--- DATA TO EXAMINE Enclosed Below ---

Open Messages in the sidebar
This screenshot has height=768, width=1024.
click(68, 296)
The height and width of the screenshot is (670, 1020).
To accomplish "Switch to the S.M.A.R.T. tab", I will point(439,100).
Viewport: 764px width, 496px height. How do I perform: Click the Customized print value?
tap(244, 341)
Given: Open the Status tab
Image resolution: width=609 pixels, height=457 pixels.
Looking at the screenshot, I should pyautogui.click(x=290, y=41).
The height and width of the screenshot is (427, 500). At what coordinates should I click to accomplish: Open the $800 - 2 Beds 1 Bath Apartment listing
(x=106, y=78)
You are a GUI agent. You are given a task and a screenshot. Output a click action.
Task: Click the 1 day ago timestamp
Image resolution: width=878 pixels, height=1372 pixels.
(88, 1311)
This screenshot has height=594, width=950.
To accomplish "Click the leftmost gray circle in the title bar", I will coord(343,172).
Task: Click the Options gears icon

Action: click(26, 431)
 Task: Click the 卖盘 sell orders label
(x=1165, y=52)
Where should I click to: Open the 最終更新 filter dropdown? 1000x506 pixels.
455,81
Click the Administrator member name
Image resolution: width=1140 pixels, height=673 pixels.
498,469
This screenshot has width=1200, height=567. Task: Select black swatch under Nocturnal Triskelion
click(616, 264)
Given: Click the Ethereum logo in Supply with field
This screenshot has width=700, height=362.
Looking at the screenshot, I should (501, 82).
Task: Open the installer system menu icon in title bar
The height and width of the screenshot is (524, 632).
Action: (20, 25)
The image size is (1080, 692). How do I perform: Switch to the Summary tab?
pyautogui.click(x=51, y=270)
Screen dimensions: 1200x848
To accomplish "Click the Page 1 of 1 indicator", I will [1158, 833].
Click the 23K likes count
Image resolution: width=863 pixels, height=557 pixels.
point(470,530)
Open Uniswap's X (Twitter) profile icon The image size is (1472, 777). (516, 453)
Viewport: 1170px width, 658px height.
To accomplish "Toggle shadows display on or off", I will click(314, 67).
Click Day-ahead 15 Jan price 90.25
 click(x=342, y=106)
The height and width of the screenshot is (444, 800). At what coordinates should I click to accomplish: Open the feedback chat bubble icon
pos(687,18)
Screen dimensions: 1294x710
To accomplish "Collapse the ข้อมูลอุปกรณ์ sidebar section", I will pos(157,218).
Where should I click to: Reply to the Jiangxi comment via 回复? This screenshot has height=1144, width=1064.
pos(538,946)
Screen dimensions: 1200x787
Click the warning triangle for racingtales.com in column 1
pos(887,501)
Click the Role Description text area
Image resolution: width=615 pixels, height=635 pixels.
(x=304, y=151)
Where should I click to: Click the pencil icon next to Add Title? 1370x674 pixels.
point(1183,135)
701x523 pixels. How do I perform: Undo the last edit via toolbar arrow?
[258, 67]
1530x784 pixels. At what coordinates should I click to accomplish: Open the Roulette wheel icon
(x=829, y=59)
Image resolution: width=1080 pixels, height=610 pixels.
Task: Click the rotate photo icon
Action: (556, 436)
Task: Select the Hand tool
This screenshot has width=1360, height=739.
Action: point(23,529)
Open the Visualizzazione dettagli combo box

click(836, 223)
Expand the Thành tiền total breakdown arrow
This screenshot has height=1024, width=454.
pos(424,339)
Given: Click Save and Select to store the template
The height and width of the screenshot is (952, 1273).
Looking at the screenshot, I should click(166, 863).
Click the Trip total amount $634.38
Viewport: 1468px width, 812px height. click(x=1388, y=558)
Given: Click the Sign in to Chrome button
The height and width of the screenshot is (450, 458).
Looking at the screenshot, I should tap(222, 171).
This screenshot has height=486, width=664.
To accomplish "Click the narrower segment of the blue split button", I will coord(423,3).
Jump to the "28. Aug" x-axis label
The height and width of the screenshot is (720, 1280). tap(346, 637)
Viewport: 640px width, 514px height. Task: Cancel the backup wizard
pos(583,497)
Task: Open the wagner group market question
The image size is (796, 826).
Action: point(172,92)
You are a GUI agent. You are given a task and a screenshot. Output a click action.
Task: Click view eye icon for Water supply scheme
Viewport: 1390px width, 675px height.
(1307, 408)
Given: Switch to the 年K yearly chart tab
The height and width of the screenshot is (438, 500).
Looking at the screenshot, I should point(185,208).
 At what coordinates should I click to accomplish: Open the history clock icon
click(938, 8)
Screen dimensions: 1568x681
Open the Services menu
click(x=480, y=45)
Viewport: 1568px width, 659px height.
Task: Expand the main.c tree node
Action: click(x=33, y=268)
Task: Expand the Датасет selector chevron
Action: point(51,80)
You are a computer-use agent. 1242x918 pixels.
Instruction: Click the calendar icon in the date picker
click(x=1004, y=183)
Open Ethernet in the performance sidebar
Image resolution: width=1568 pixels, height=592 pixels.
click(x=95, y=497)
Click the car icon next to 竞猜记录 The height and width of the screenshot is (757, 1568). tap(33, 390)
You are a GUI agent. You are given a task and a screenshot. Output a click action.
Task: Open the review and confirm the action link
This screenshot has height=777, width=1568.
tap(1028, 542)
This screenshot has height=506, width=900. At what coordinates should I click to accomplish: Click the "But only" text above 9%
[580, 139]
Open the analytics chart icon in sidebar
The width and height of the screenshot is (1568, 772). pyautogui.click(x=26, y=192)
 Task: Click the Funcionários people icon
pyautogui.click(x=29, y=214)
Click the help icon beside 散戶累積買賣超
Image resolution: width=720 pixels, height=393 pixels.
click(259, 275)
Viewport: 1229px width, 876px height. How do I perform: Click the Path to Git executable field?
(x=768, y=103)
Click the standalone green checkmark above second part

--- End of Enclosed DATA TO EXAMINE ---

• _DIRECTIONS FOR THIS TASK_
Give the exact lines, and only those, from the line containing "Open the Services menu" through the line containing "Click the car" in the entries above.

• _REPLY TO THE EXERCISE_
Open the Services menu
click(x=480, y=45)
Viewport: 1568px width, 659px height.
Task: Expand the main.c tree node
Action: click(x=33, y=268)
Task: Expand the Датасет selector chevron
Action: point(51,80)
You are a computer-use agent. 1242x918 pixels.
Instruction: Click the calendar icon in the date picker
click(x=1004, y=183)
Open Ethernet in the performance sidebar
Image resolution: width=1568 pixels, height=592 pixels.
click(x=95, y=497)
Click the car icon next to 竞猜记录 The height and width of the screenshot is (757, 1568). tap(33, 390)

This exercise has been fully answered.